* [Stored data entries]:

=== Begin Enclosure ===

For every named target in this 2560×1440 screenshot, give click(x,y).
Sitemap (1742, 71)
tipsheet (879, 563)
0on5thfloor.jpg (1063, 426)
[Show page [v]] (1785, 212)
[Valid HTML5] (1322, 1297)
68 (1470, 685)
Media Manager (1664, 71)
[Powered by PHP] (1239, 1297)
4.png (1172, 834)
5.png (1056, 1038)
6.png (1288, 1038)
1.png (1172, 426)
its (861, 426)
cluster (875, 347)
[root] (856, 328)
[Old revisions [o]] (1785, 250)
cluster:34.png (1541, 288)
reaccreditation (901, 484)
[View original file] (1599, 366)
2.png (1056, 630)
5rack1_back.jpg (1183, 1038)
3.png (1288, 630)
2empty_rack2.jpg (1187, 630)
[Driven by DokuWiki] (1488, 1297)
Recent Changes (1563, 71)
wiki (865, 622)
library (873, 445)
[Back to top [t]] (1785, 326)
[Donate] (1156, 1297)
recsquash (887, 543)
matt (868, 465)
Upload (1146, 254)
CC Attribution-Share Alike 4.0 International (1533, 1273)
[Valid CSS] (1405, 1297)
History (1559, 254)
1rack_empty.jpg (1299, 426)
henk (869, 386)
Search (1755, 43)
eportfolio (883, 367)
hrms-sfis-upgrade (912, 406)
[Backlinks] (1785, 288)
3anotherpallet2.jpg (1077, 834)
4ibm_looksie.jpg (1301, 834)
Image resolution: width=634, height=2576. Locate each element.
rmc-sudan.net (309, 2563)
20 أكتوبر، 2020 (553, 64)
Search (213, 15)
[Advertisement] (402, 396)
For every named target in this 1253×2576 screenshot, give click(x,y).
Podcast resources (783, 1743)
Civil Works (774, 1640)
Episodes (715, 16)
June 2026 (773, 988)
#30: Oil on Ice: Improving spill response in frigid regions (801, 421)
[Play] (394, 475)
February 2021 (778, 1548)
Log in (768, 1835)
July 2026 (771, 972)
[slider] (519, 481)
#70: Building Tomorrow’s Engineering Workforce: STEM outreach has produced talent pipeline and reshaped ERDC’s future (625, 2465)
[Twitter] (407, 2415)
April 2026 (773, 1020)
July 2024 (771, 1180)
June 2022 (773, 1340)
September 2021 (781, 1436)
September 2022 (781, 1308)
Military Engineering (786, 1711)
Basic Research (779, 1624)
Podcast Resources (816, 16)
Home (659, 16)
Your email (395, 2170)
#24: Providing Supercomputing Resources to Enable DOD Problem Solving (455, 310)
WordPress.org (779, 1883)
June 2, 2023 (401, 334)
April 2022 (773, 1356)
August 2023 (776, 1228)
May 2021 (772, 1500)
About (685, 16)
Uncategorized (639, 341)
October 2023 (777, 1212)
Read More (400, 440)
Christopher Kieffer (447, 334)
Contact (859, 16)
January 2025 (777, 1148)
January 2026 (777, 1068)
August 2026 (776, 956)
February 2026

=== End Enclosure ===

* [Directions for this task]: Please go through the data and copy each line containing the word "Engineering".

* [Exercise answer]:
#70: Building Tomorrow’s Engineering Workforce: STEM outreach has produced talent pipeline and reshaped ERDC’s future (625, 2465)
Military Engineering (786, 1711)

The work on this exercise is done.